* [PROVIDED ENTRIES]

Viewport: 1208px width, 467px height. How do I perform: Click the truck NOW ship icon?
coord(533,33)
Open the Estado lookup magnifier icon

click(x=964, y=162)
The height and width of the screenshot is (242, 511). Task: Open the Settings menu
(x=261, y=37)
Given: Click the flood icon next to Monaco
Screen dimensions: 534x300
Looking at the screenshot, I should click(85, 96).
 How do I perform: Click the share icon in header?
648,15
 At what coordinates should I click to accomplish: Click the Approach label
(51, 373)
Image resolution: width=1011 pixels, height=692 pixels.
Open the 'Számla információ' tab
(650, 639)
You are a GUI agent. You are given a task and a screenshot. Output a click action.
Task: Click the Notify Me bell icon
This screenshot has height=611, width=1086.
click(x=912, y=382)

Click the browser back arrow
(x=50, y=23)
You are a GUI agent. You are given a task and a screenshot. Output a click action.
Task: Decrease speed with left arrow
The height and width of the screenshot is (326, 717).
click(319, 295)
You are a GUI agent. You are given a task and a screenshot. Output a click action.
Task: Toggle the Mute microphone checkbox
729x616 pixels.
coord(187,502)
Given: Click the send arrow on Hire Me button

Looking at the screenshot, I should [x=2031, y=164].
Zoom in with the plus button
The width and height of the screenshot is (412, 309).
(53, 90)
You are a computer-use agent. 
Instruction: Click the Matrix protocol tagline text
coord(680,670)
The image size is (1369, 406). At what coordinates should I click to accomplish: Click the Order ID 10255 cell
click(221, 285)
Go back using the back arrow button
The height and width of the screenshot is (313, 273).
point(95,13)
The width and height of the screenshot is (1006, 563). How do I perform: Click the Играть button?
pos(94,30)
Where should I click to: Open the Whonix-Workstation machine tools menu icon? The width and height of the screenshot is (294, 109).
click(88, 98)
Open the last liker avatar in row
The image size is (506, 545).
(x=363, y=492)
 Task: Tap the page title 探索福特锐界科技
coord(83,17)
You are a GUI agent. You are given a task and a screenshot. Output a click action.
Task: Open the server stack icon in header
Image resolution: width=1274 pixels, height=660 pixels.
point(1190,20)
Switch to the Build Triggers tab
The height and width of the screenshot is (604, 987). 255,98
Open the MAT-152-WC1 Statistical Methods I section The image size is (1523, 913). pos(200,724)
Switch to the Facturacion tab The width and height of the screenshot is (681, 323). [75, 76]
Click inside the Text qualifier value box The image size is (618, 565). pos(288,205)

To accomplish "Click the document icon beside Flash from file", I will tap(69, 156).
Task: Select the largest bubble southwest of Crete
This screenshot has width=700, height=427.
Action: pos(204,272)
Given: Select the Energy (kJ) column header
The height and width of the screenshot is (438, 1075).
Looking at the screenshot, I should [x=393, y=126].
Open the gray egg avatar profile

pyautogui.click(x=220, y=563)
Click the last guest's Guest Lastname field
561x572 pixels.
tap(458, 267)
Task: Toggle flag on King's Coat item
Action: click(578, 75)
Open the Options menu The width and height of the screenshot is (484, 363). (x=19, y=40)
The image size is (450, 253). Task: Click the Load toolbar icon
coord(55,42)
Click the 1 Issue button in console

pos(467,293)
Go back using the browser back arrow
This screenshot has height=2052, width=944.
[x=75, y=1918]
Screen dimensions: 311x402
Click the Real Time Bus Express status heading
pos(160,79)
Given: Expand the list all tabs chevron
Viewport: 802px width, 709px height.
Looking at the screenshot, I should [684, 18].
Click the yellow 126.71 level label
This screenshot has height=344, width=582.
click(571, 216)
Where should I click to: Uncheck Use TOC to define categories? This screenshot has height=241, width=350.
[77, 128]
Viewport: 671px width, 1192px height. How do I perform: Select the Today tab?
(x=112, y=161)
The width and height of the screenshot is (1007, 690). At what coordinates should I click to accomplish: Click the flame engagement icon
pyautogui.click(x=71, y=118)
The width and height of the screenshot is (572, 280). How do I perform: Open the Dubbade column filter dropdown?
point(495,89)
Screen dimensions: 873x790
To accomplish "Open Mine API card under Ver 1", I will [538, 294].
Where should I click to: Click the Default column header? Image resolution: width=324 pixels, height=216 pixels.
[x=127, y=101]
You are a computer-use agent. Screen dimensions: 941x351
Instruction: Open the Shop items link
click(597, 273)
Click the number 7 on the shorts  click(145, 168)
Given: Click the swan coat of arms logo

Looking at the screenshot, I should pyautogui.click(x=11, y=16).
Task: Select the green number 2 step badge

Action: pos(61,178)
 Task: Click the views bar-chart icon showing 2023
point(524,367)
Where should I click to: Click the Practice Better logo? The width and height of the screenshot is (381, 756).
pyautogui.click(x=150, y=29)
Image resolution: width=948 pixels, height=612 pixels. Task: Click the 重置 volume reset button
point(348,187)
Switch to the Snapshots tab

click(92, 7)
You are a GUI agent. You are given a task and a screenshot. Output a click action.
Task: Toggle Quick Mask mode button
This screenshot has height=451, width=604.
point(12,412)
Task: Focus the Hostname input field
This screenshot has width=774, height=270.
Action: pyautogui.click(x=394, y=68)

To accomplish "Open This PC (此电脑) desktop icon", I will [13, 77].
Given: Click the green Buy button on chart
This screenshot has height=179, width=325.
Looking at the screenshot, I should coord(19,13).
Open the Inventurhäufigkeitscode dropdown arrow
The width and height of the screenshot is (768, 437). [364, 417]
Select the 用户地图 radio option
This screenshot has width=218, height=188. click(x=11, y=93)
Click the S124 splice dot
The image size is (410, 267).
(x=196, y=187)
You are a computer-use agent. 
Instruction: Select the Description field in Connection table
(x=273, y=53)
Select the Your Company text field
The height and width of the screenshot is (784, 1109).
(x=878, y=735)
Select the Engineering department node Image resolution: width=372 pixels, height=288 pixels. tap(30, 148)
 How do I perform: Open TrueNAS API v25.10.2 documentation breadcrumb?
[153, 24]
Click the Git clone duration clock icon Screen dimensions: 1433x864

* [PROBLEM TO SOLVE] Reproduce the whole listing verbatim, leaving every line as it was.

* [REPLY TO THE TASK]
Viewport: 1208px width, 467px height. How do I perform: Click the truck NOW ship icon?
coord(533,33)
Open the Estado lookup magnifier icon

click(x=964, y=162)
The height and width of the screenshot is (242, 511). Task: Open the Settings menu
(x=261, y=37)
Given: Click the flood icon next to Monaco
Screen dimensions: 534x300
Looking at the screenshot, I should click(85, 96).
 How do I perform: Click the share icon in header?
648,15
 At what coordinates should I click to accomplish: Click the Approach label
(51, 373)
Image resolution: width=1011 pixels, height=692 pixels.
Open the 'Számla információ' tab
(650, 639)
You are a GUI agent. You are given a task and a screenshot. Output a click action.
Task: Click the Notify Me bell icon
This screenshot has height=611, width=1086.
click(x=912, y=382)

Click the browser back arrow
(x=50, y=23)
You are a GUI agent. You are given a task and a screenshot. Output a click action.
Task: Decrease speed with left arrow
The height and width of the screenshot is (326, 717).
click(319, 295)
You are a GUI agent. You are given a task and a screenshot. Output a click action.
Task: Toggle the Mute microphone checkbox
729x616 pixels.
coord(187,502)
Given: Click the send arrow on Hire Me button

Looking at the screenshot, I should [x=2031, y=164].
Zoom in with the plus button
The width and height of the screenshot is (412, 309).
(53, 90)
You are a computer-use agent. 
Instruction: Click the Matrix protocol tagline text
coord(680,670)
The image size is (1369, 406). At what coordinates should I click to accomplish: Click the Order ID 10255 cell
click(221, 285)
Go back using the back arrow button
The height and width of the screenshot is (313, 273).
point(95,13)
The width and height of the screenshot is (1006, 563). How do I perform: Click the Играть button?
pos(94,30)
Where should I click to: Open the Whonix-Workstation machine tools menu icon? The width and height of the screenshot is (294, 109).
click(88, 98)
Open the last liker avatar in row
The image size is (506, 545).
(x=363, y=492)
 Task: Tap the page title 探索福特锐界科技
coord(83,17)
You are a GUI agent. You are given a task and a screenshot. Output a click action.
Task: Open the server stack icon in header
Image resolution: width=1274 pixels, height=660 pixels.
point(1190,20)
Switch to the Build Triggers tab
The height and width of the screenshot is (604, 987). 255,98
Open the MAT-152-WC1 Statistical Methods I section The image size is (1523, 913). pos(200,724)
Switch to the Facturacion tab The width and height of the screenshot is (681, 323). [75, 76]
Click inside the Text qualifier value box The image size is (618, 565). pos(288,205)

To accomplish "Click the document icon beside Flash from file", I will tap(69, 156).
Task: Select the largest bubble southwest of Crete
This screenshot has width=700, height=427.
Action: pos(204,272)
Given: Select the Energy (kJ) column header
The height and width of the screenshot is (438, 1075).
Looking at the screenshot, I should [x=393, y=126].
Open the gray egg avatar profile

pyautogui.click(x=220, y=563)
Click the last guest's Guest Lastname field
561x572 pixels.
tap(458, 267)
Task: Toggle flag on King's Coat item
Action: click(578, 75)
Open the Options menu The width and height of the screenshot is (484, 363). (x=19, y=40)
The image size is (450, 253). Task: Click the Load toolbar icon
coord(55,42)
Click the 1 Issue button in console

pos(467,293)
Go back using the browser back arrow
This screenshot has height=2052, width=944.
[x=75, y=1918]
Screen dimensions: 311x402
Click the Real Time Bus Express status heading
pos(160,79)
Given: Expand the list all tabs chevron
Viewport: 802px width, 709px height.
Looking at the screenshot, I should [684, 18].
Click the yellow 126.71 level label
This screenshot has height=344, width=582.
click(571, 216)
Where should I click to: Uncheck Use TOC to define categories? This screenshot has height=241, width=350.
[77, 128]
Viewport: 671px width, 1192px height. How do I perform: Select the Today tab?
(x=112, y=161)
The width and height of the screenshot is (1007, 690). At what coordinates should I click to accomplish: Click the flame engagement icon
pyautogui.click(x=71, y=118)
The width and height of the screenshot is (572, 280). How do I perform: Open the Dubbade column filter dropdown?
point(495,89)
Screen dimensions: 873x790
To accomplish "Open Mine API card under Ver 1", I will [538, 294].
Where should I click to: Click the Default column header? Image resolution: width=324 pixels, height=216 pixels.
[x=127, y=101]
You are a computer-use agent. Screen dimensions: 941x351
Instruction: Open the Shop items link
click(597, 273)
Click the number 7 on the shorts  click(145, 168)
Given: Click the swan coat of arms logo

Looking at the screenshot, I should pyautogui.click(x=11, y=16).
Task: Select the green number 2 step badge

Action: pos(61,178)
 Task: Click the views bar-chart icon showing 2023
point(524,367)
Where should I click to: Click the Practice Better logo? The width and height of the screenshot is (381, 756).
pyautogui.click(x=150, y=29)
Image resolution: width=948 pixels, height=612 pixels. Task: Click the 重置 volume reset button
point(348,187)
Switch to the Snapshots tab

click(92, 7)
You are a GUI agent. You are given a task and a screenshot. Output a click action.
Task: Toggle Quick Mask mode button
This screenshot has height=451, width=604.
point(12,412)
Task: Focus the Hostname input field
This screenshot has width=774, height=270.
Action: pyautogui.click(x=394, y=68)

To accomplish "Open This PC (此电脑) desktop icon", I will [13, 77].
Given: Click the green Buy button on chart
This screenshot has height=179, width=325.
Looking at the screenshot, I should coord(19,13).
Open the Inventurhäufigkeitscode dropdown arrow
The width and height of the screenshot is (768, 437). [364, 417]
Select the 用户地图 radio option
This screenshot has width=218, height=188. click(x=11, y=93)
Click the S124 splice dot
The image size is (410, 267).
(x=196, y=187)
You are a computer-use agent. 
Instruction: Select the Description field in Connection table
(x=273, y=53)
Select the Your Company text field
The height and width of the screenshot is (784, 1109).
(x=878, y=735)
Select the Engineering department node Image resolution: width=372 pixels, height=288 pixels. tap(30, 148)
 How do I perform: Open TrueNAS API v25.10.2 documentation breadcrumb?
[153, 24]
Click the Git clone duration clock icon Screen dimensions: 1433x864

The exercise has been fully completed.